[Target position records]
>> start

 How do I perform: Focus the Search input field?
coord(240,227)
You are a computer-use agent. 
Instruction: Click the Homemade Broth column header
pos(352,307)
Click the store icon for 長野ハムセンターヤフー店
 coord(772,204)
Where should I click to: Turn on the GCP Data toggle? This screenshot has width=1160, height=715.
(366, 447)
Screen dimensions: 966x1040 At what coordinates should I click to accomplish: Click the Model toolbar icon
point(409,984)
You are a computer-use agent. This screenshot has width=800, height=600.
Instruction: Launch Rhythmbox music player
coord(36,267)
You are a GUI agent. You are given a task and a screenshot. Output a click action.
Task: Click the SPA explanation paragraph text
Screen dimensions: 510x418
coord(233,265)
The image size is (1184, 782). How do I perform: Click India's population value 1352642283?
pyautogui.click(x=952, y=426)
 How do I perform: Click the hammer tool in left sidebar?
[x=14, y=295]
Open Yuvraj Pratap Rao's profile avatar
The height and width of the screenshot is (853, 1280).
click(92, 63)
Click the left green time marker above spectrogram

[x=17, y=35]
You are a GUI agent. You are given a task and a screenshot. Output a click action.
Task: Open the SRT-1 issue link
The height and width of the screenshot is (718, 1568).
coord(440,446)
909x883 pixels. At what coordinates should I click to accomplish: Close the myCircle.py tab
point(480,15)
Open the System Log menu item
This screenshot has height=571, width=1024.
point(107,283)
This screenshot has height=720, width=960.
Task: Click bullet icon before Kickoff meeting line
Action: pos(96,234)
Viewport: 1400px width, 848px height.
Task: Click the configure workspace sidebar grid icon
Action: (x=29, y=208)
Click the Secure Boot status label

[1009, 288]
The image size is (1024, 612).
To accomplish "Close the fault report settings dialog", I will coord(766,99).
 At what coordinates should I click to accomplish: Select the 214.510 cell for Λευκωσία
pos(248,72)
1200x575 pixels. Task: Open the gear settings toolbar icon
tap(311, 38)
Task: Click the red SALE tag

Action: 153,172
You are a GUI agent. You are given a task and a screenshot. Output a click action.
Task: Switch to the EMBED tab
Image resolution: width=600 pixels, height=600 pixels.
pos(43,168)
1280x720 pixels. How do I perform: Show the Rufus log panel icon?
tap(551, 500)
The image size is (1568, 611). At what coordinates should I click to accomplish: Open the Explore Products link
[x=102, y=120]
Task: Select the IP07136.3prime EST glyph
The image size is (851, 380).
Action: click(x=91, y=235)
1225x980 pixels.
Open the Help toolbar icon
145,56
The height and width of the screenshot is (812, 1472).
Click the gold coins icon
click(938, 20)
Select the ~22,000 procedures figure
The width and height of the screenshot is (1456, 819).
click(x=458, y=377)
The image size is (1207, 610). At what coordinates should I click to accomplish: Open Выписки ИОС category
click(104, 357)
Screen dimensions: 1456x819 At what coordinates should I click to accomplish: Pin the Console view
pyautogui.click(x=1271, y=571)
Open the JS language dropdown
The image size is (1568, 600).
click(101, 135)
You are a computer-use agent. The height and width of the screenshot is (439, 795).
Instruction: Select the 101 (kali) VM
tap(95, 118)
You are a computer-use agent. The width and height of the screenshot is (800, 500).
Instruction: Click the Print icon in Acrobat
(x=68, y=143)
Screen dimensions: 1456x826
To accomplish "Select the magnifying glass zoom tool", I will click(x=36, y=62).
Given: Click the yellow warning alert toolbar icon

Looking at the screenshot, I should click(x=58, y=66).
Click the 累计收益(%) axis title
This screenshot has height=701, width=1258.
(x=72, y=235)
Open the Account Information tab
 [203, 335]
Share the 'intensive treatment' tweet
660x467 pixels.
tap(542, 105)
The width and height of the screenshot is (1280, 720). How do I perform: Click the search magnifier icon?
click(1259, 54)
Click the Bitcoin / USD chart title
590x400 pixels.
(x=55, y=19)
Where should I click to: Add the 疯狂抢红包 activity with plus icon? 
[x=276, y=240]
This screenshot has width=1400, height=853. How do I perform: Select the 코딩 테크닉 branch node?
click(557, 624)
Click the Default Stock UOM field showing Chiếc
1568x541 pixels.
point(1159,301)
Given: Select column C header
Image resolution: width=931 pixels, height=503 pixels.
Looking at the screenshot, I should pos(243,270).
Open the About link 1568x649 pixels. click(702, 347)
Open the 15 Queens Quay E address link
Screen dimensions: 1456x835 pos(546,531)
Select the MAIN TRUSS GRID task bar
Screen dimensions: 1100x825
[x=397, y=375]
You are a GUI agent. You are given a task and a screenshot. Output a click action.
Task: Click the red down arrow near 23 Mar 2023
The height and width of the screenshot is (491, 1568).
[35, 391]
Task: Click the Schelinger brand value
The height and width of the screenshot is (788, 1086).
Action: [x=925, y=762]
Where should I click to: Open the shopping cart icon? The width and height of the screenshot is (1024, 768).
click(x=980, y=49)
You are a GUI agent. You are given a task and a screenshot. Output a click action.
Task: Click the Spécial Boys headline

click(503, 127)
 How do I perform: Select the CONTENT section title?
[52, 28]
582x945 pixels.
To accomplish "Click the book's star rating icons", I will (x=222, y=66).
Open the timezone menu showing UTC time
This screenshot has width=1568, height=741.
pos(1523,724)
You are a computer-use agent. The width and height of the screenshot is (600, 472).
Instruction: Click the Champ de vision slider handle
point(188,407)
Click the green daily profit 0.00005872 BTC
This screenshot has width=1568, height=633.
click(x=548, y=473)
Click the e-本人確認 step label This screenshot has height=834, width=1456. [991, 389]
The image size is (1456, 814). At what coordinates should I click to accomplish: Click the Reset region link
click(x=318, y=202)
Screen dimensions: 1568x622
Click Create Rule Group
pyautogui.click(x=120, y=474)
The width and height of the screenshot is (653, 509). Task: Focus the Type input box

>> end

Exercise directions: Collect every line in the rows above that contains the word "sidebar".

Complete answer:
 How do I perform: Click the hammer tool in left sidebar?
Task: Click the configure workspace sidebar grid icon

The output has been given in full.